** Supplied text **
3. chain termination: recombination of two free radicals:
Cl· + Cl· → Cl2; or
CH3· + Cl· → CH3Cl; or
CH3· + CH3· → C2H6.
The last possibility in the termination step will result in an impurity in the final mixture; notably this results in an organic molecule with a longer carbon chain than the reactants.

The net reaction is:

CH4 + Cl2 → CH3Cl + HCl.


In the case of methane or ethane, all the hydrogen atoms are equivalent and have an equal chance of being replaced. This leads to what is known as a statistical product distribution. For propane and higher alkanes, the hydrogen atoms which form part of CH2 (or CH) groups are preferentially replaced.

The reactivity of the different halogens varies considerably: the relative rates are: fluorine (108) > chlorine (1) > bromine (7×10−11) > iodine (2×10−22). Hence the reaction of alkanes with fluorine is difficult to control, that with chlorine is moderate to fast, that with bromine is slow and requires high levels of UV irradiation while the reaction with iodine is practically non-existent and thermodynamically unfavorable.

A common method in organic synthesis employing NBS is the Wohl-Ziegler reaction.

Control of halogenation

  • Halogenation often does not stop at monosubstititution, depending on reaction conditions the chlorination of methane yields dichloromethane, chloroform and carbon tetrachloride.
  • In most hydrocarbons more than one possible product exists depending on which hydrogen is replaced. Butane (CH3-CH2-CH2-CH3), for example, can be chlorinated at the "1" position to give 1-chlorobutane (CH3-CH2-CH2-CH2Cl) or at the "2" position to give 2-chlorobutane (CH3-CH2-CHCl-CH3). The product distribution depends on relative reaction rates: in this case the "2" position of butane reacts faster and 2-chlorobutane is the major product.

** Request A **
In the alkane halogenation text, which compound is the major product when butane is chlorinated?
** Request B **
Copy the alkane halogenation text from the words "A common method" through "and carbon tetrachloride.", and swap "NBS" for "N-bromosuccinimide".
** Request C **
Extend the text on alkane halogenation past its last sentence.

** Information supplied **

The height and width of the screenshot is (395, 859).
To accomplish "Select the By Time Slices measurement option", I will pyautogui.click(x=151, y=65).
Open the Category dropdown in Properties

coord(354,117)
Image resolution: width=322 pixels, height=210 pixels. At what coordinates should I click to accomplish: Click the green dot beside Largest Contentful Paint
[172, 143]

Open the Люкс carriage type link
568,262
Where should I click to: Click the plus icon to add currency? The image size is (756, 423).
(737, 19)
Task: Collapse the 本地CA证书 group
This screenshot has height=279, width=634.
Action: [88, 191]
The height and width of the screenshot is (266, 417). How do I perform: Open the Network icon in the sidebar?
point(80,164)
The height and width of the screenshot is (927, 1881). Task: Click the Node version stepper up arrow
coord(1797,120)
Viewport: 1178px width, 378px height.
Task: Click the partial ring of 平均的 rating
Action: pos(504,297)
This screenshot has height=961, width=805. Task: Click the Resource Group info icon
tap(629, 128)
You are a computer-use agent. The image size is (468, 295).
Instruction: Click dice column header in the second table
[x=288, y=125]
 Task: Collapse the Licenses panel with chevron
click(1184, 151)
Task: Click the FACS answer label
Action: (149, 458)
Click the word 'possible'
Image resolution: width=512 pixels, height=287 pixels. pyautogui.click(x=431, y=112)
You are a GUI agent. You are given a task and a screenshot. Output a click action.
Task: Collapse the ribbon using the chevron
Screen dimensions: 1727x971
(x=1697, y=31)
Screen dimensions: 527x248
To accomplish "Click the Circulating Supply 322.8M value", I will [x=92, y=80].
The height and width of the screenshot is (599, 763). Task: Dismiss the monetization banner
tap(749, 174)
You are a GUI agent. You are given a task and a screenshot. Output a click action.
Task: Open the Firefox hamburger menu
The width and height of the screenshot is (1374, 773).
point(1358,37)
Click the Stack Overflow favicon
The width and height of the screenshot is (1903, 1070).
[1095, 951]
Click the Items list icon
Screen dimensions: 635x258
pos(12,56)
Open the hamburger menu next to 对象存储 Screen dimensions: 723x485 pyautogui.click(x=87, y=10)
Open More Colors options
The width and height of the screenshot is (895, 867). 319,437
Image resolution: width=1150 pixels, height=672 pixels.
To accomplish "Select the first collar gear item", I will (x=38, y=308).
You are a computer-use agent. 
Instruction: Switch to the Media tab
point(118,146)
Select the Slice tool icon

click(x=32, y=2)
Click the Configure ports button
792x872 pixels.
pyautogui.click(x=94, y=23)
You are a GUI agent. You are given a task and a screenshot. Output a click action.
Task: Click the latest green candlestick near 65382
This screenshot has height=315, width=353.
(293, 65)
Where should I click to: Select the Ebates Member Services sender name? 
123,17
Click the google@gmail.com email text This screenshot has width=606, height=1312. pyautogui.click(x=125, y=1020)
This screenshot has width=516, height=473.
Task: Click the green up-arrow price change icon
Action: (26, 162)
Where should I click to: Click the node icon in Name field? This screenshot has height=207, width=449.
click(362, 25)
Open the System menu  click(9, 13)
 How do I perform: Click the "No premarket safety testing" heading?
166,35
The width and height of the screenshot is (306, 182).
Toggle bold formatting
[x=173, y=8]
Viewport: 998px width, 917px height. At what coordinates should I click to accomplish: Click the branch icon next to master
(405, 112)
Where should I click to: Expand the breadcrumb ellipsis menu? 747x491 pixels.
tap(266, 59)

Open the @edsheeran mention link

** Expected output A **
2-chlorobutane

** Expected output B **
A common method in organic synthesis employing N-bromosuccinimide is the Wohl-Ziegler reaction.

Control of halogenation

  • Halogenation often does not stop at monosubstititution, depending on reaction conditions the chlorination of methane yields dichloromethane, chloroform and carbon tetrachloride.

** Expected output C **
  • Chlorination is generally less selective than bromination. Fluorination is not only even less selective than chlorination, but also highly exothermic and care must be taken to prevent an explosion or a runaway reaction. This relationship is often used as a demonstration of the reactivity–selectivity principle and can be explained with the aid of the Hammond postulate. A bromine radical is not very reactive and the transition state for proton abstraction has much radical character and is reached late. The reactive chlorine radical develops a transition state resembling the reactant with little radical character. When the alkyl radical is fully formed in the transition state it can benefit fully from any resonance stabilization present thereby maximizing selectivity.
  • We can also look at the bond dissociation energies (BDE's) to understand the selectivity of bromination. The BDE of a bond is the energy required to break it by homolytic cleavage, and these values can be used to determine if a reaction or step in a reaction is exothermic or endothermic. In a chain reaction step of a Br radical reacting with a hydrogen on a secondary carbon to cleave the H-C bond requires 397 kJ/mol and an H-Br is formed. We can look at the BDE of H-Br (=366 kJ/mol) and subtract this value from 397 kJ/mol to get +31 kJ/mol. This positive value tells us that this step in the reaction requires energy (endothermic) and the reactants are more stable than the products. Comparing this with the same situation of a Cl radical we see that this step is exothermic (397 kJ/mol - 431 kJ/mol = -20 kJ/mol). From these values we can conclude that in bromination it is more important that the most stable radical (tertiary) be formed during this step and thus it is more selective than chlorination. This is because less energy is required to form the H-Br and tertiary radical (380 kJ/mol - 366 kJ/mol = +14 kJ/mol). This value is 17 kJ/mol less than the secondary radical formation. Iodine does not even participate in free radical halogenation because the entire reaction is endothermic.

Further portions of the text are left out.